寄稿 木造建築 - 別所温泉、臨泉楼 柏屋別荘
心のふるさと「木造建築」
衣,食,住と昔からいうように、安全で心から安らぐ空間は、食べ物や着る物と同様、人間にとって必要不可欠なものである。
まだ人や物の交流がままならない昔から、食べ物や着る物、そして建物は、その土地に大量にある材料で造られてきた。そして、
その土地の風土,気候と密接に関係し、相互に影響しあって独自の文化を育んできた。またその中で、人々は健康を願い、安らぎ
を求め、様々な生活習慣が形作られてきた。その土地でとれる食材が体にいいように、その土地の材料で造られた建物が、風土,
気候に適した安らぎの空間を与えてくれるのである。その材料とは、我が国ではやはり木材である。
木造は揺れる、木造はうるさい、木造は寒い、という人がいる。が、そんなことは、昔から誰もが知っていたことである。ただ、
意識しなかっただけのことである。長い歴史の中のほんの最後の数十年だけ、我々は鉄筋コンクリートの建物を体験した。
建築材料学的にみて、木材とコンクリートは、全く相反する、両極端の材料である。コンクリートは、西洋的な発想の建築材料で
ある。無味乾燥とした自然の中から空間を切り取り、外部に対して安全な空間を人工的に造るのに適している。人や物の動きを遮
断し、視線を遮断し、熱や空気を遮断し、振動や音を遮断する材料である。
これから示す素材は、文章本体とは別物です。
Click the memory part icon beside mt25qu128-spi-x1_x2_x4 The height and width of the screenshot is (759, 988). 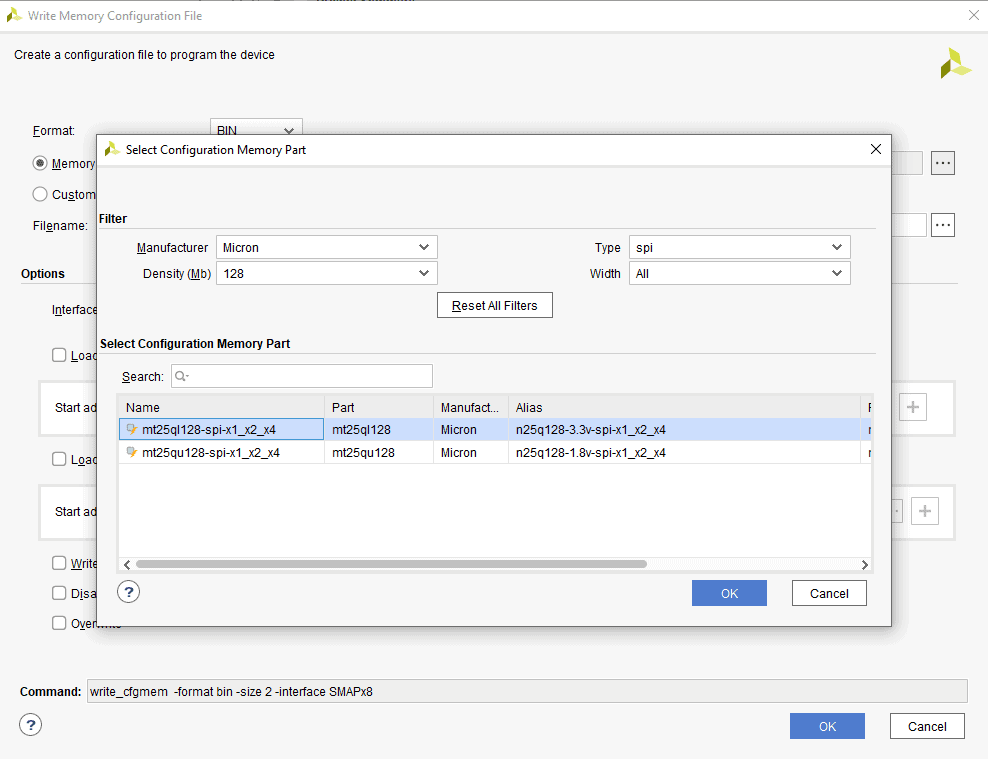[x=132, y=453]
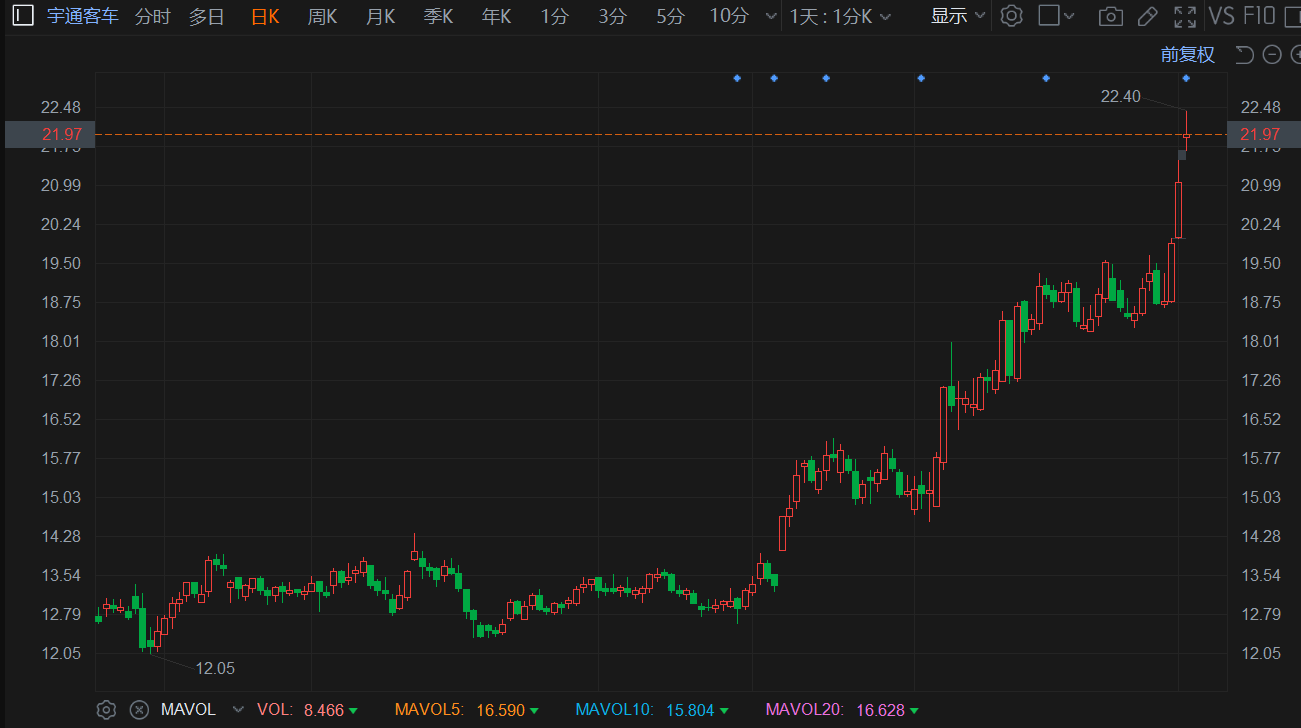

その結果、外部とは無関係な、静粛で、均質で、気密
性が高く、空調の効いた空間が造り出される。でも、その中で、本当に真の安らぎが得られるのであろうか。我々の体の中には、
雨の降る湿潤な気候の中で生きてきた先祖より受け継いだ遺伝子が組み込まれているはずである。自然界に存在する力や光・音・
空気を如何にうまく調節して空間内に取り入れるか、我が国の木造建築には、そのための匠の技が随所に息づいている。木造の振
動は様々な衝撃を吸収し、優れた歩き心地と、万が一体をぶつけてもけがをしにくい安全性を提供してくれる。軽やかで、光や音
や熱や空気を通す構造は、四季の移ろいや時の変化、そして人の気配を感じさせ、なつかしい落ち着きを与えてくれる。木材内部
に大量に含まれる空気は、夏冷たく、冬温かいぬくもりを提供し、湿度も調節してくれる。朝起きて、喉がカラカラに渇くことは
ない。そして、使えば使うほど、使い手の体になじみ、味が出てくる。どうしても使えない部分ができたら、そこだけ造り直すこ
ともできる。そして、使命を全うした暁には、自然に返っていく。木造建築は、我が国の風土,気候から生まれ、文化を育ててき
た、日本人の心のふるさとなのである。
信州、別所温泉にある「臨泉楼 柏屋別荘」は、木造を守り続ける旅館である。今までにも何度かお世話になっているが、今朝も
心地よい目覚めを迎えることができた。どうやら私も、根っからの日本人のようである。